= Quorn Hall =

Country house in Leicestershire, England

Quorn Hall is a grade II listed country house in the village of Quorn, Leicestershire.

It is a three-storey brick built house originally constructed circa 1680 but later much modified. It is situated on the east side of the village of Quorn in 12 acres of land through which runs the River Soar.

==History==
Quorn Hall was originally built by John Farnham on land he had acquired by the River Soar in the middle of the 15th century and was originally known as "Nether Hall". Arbella Stuart stayed with the Farnhams for a night during her journey to London in September 1609.

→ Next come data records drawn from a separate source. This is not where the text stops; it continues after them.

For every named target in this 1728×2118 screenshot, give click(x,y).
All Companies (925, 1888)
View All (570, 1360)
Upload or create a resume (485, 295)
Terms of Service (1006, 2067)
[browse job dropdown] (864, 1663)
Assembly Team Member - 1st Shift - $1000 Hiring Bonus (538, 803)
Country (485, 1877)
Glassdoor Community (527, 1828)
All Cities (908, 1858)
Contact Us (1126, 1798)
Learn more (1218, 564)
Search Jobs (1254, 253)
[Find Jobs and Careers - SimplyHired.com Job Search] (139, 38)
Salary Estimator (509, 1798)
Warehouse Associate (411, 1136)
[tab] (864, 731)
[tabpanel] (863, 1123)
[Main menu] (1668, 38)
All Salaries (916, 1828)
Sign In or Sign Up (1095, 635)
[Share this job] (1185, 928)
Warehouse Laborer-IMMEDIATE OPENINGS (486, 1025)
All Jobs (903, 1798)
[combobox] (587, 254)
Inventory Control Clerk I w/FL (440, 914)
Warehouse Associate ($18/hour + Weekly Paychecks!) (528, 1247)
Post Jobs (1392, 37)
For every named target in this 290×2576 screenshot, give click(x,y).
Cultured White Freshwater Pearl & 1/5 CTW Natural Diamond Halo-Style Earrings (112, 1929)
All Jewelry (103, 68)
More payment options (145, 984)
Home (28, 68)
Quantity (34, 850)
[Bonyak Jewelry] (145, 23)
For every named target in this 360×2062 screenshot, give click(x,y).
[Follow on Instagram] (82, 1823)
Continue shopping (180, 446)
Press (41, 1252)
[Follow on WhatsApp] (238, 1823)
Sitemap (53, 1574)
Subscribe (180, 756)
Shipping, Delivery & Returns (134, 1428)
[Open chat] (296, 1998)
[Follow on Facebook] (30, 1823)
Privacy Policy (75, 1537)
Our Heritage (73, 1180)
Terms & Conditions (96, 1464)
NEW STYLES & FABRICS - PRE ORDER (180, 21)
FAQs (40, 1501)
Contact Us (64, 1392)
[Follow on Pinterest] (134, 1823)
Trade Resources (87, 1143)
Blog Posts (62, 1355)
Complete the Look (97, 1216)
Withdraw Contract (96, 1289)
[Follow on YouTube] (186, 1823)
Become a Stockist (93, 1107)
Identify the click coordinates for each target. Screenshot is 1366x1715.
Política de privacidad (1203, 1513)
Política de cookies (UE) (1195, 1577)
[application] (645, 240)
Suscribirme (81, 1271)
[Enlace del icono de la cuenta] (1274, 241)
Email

Much of the land was subsequently sold until the estate passed out of the hands of the Farnham family in 1686. In 1773 the estate was bought by Hugo Meynell, who transferred the pack of foxhounds he already owned to Nether Hall. He renamed the hall as Quorn Hall and the pack of foxhounds as the Quorn Hunt. The hall and its hounds subsequently passed through the ownership of several wealthy men until 1855, when it was bought by Sir Richard Sutton, who lived in the hall but rented out the stables and kennels. In 1906 the hunt left the Hall for newer premises in nearby Barrow upon Soar. After a short spell as a country club the hall was requisitioned during World War II for training naval personnel. For this purpose the building was considerably enlarged by extending a wing and adding a storey.

It has been used since 1983 as an outdoor education centre by Leicestershire County Council. During 2012, the council considered its closure and sale and decided to close it at the end of that year.

Elsewhere in Quorn is located Quorn House, also a former seat of the Farnham family and more recently owned by Rosemary Conley.

From 2013–present headteacher Christina Church who is related to the footballer John Terry as her cousin has decided to buy the property for her school.